TASK INSTRUCTIONS: Images are to be omitted, and the rest of the records reproduced exactly.

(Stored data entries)
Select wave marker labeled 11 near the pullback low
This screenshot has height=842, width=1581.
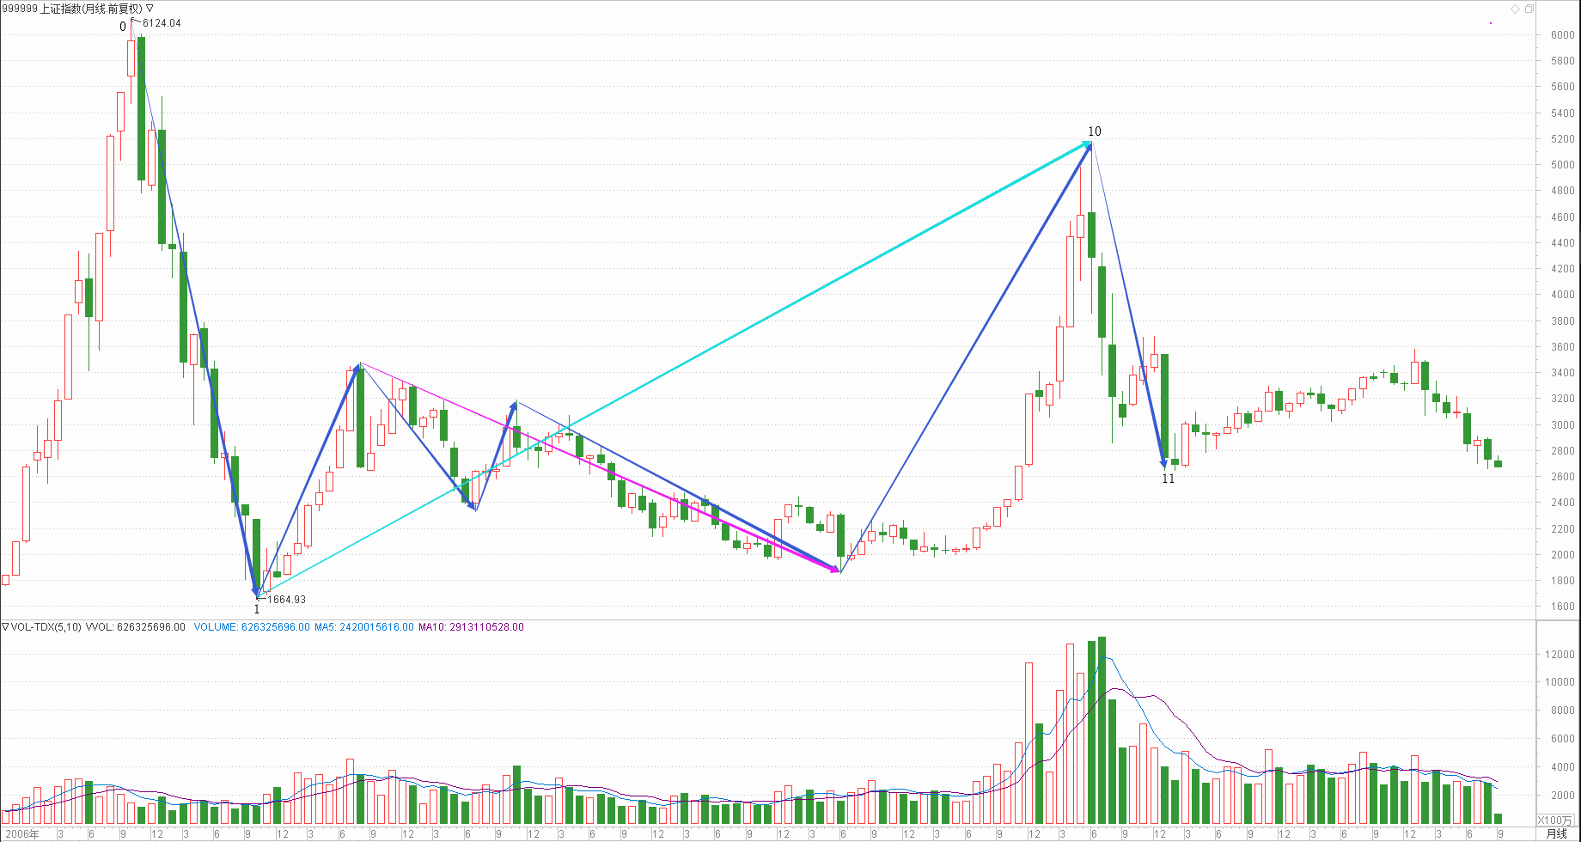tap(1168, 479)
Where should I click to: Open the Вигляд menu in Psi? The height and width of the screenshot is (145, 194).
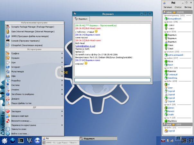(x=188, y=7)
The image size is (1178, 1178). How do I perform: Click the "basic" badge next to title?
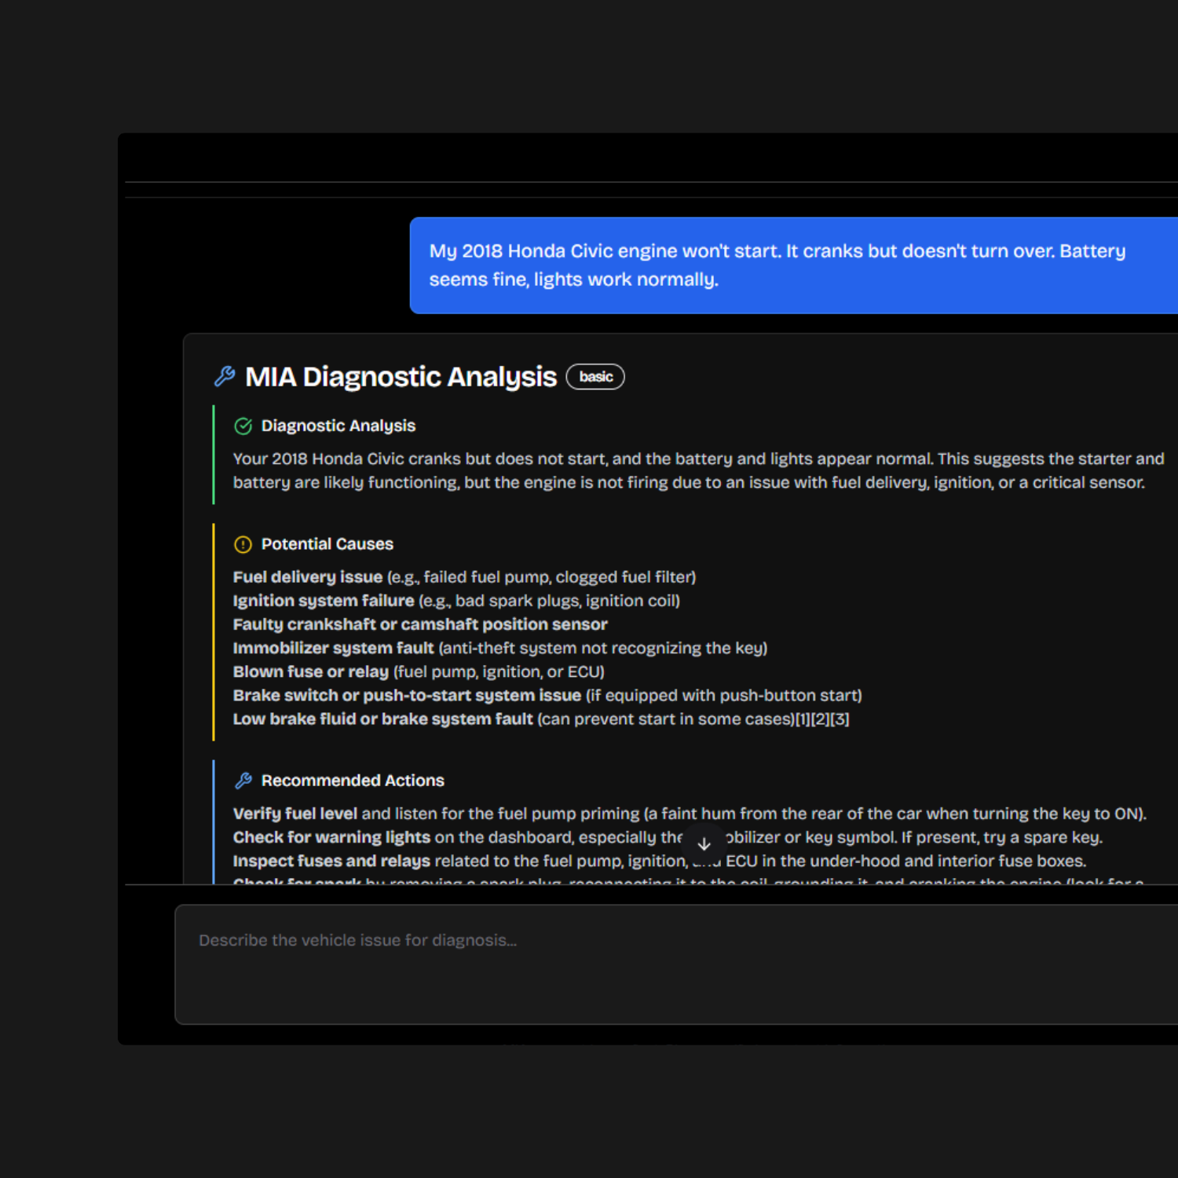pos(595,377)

TASK RESPONSE:
Select wave marker labeled 11 near the pullback low
This screenshot has height=842, width=1581.
tap(1168, 479)
Where should I click to: Open the Вигляд menu in Psi? The height and width of the screenshot is (145, 194).
(x=188, y=7)
The image size is (1178, 1178). How do I perform: Click the "basic" badge next to title?
pos(595,377)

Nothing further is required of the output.